Lines of data
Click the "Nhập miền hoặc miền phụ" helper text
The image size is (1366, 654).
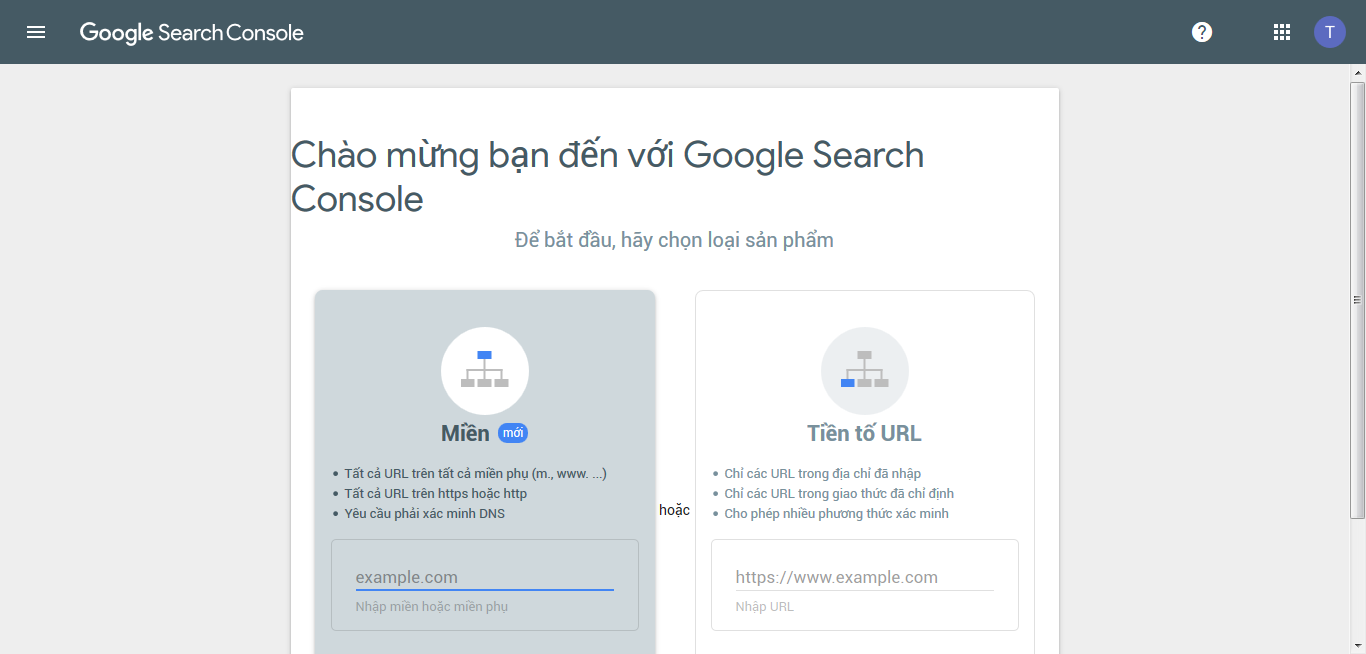point(432,607)
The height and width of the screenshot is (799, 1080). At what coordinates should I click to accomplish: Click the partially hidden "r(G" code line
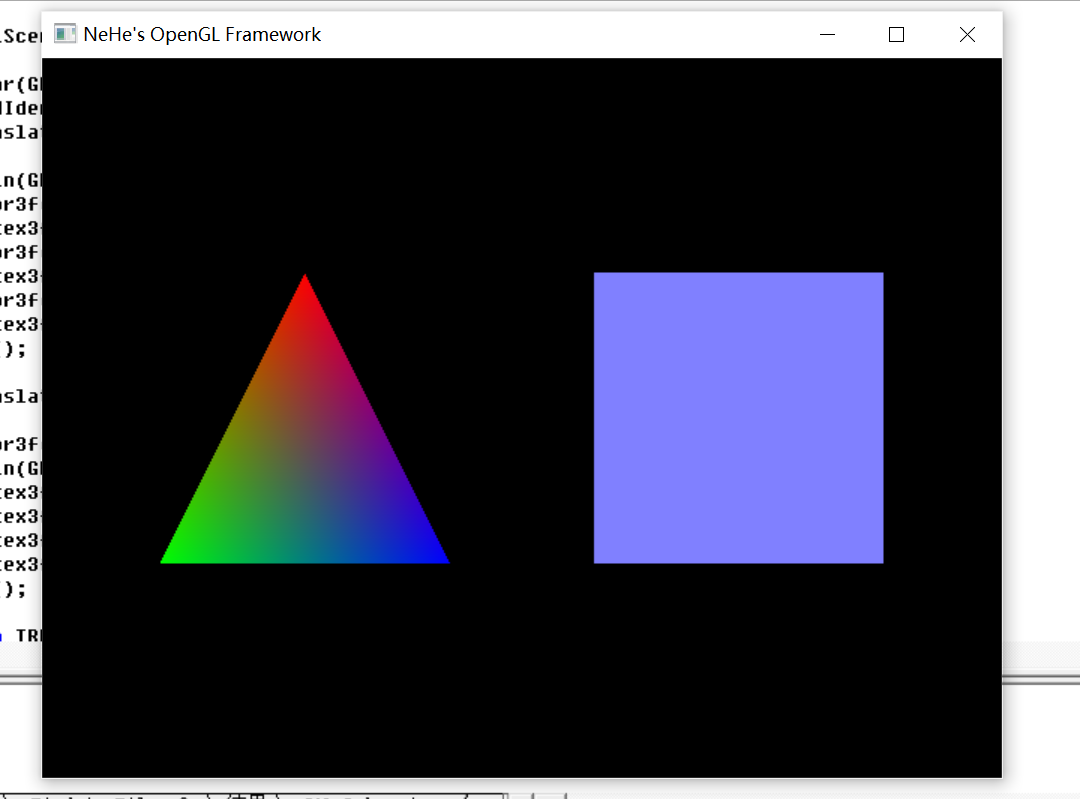tap(20, 84)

What is asked
Reproduce the listing above verbatim, line for line, omitting the pictures.

Written answer
Click the "Nhập miền hoặc miền phụ" helper text
The image size is (1366, 654).
point(432,607)
The height and width of the screenshot is (799, 1080). At what coordinates should I click to accomplish: Click the partially hidden "r(G" code line
tap(20, 84)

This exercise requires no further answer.